_Work instructions_
Copy the items below word for word, starting with the line that contains "This screenshot has height=819, width=1456." and going on through the end of the items. Leave the pictures out of your answer.
--- start Data for the task ---
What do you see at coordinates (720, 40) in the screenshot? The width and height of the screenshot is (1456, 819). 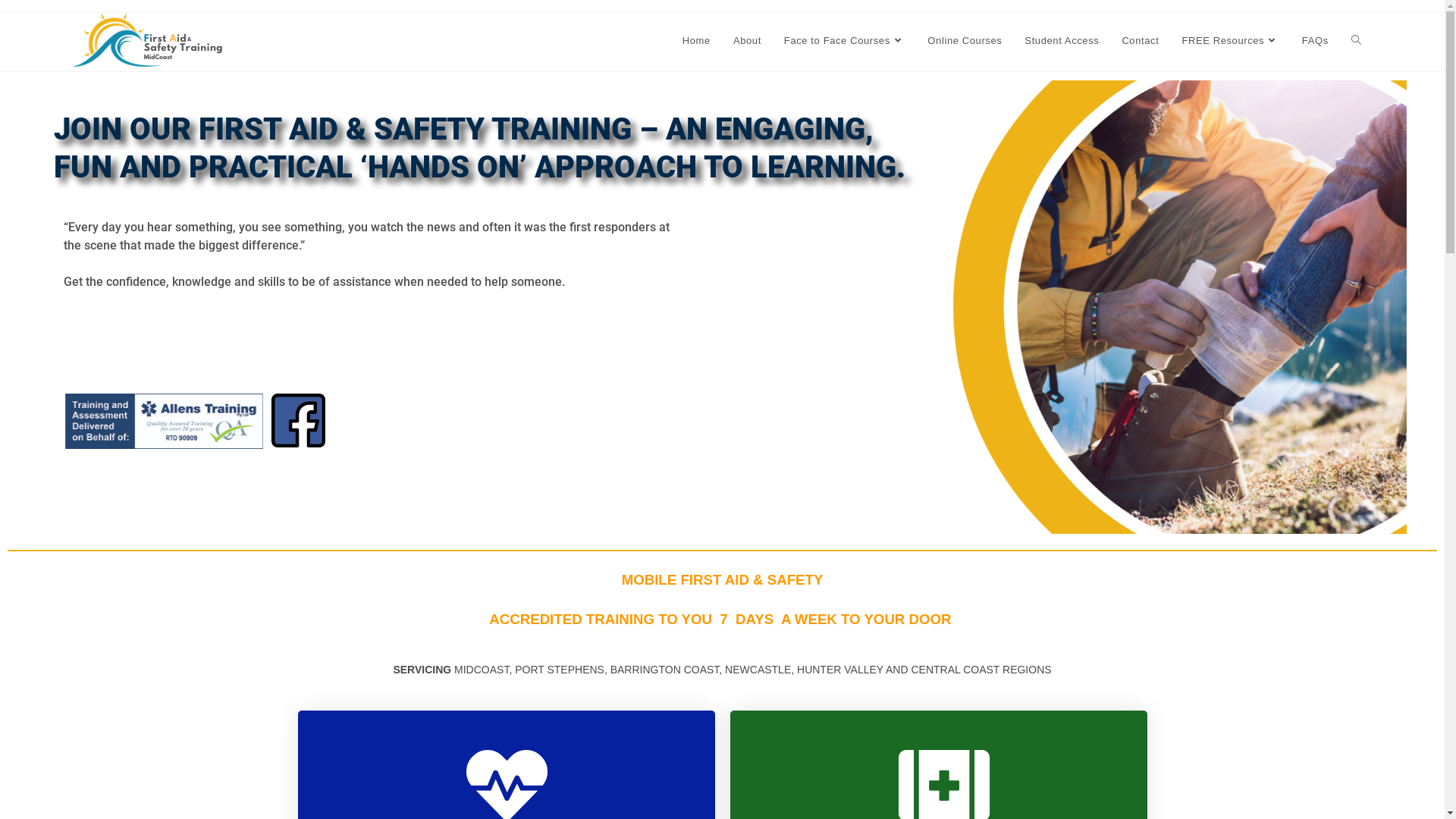 I see `'About'` at bounding box center [720, 40].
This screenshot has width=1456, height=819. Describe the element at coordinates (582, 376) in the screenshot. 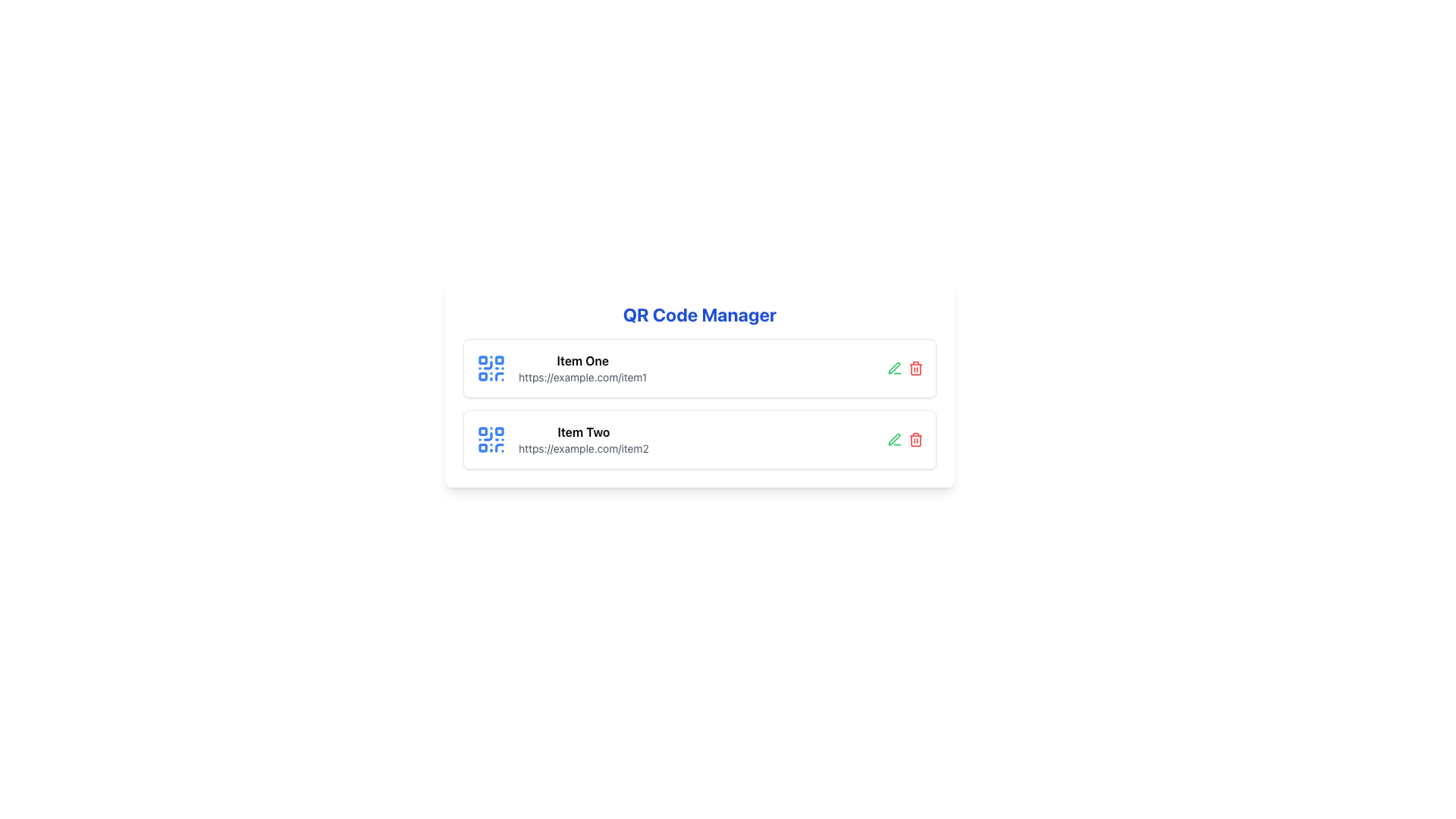

I see `displayed text of the hyperlink 'https://example.com/item1', which is a small gray text label located under the title 'Item One' in the middle-right of the interface` at that location.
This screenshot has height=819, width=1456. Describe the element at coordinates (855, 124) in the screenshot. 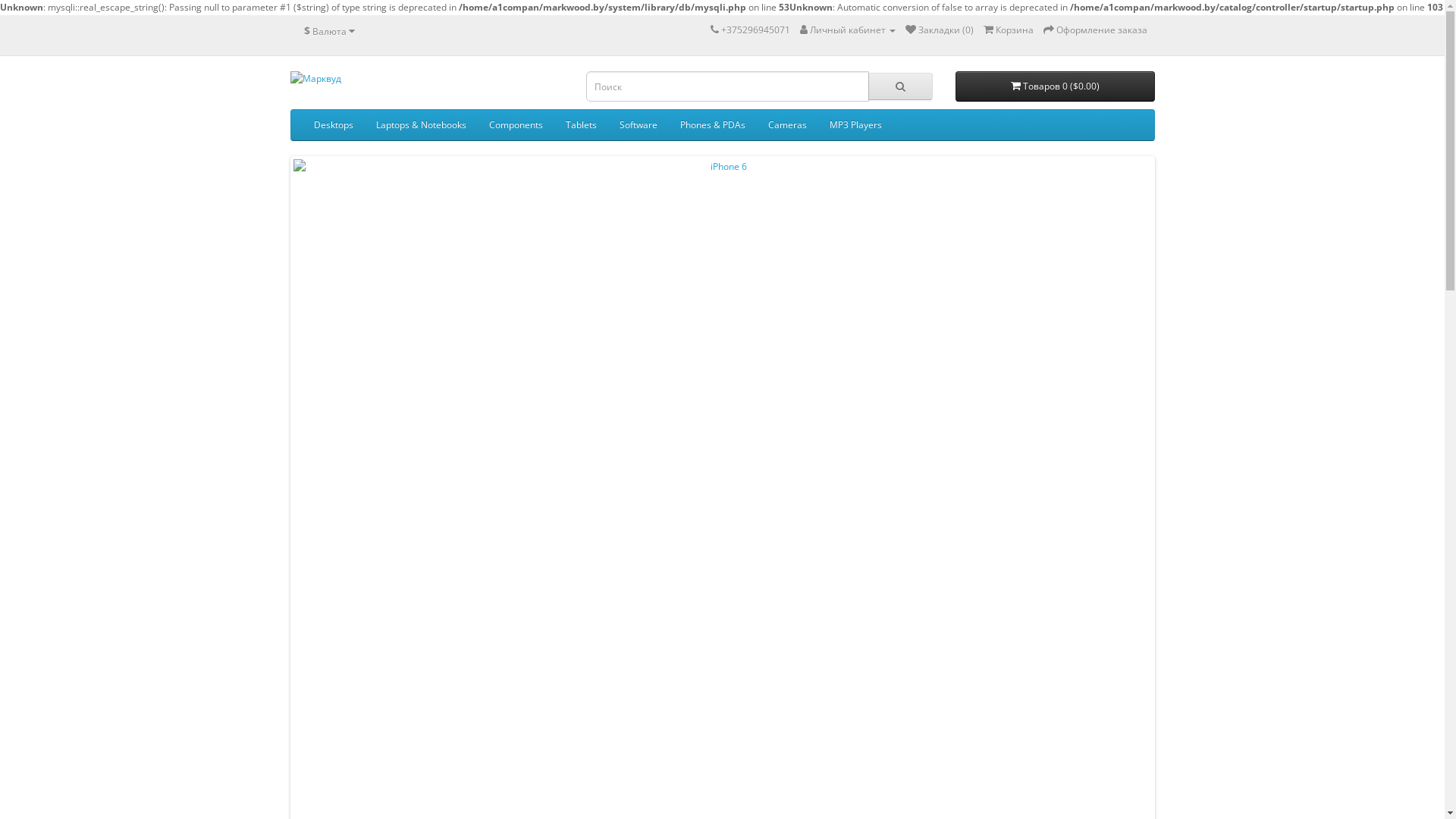

I see `'MP3 Players'` at that location.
--- end Data for the task ---
_Complete response_
This screenshot has height=819, width=1456. Describe the element at coordinates (855, 124) in the screenshot. 

I see `'MP3 Players'` at that location.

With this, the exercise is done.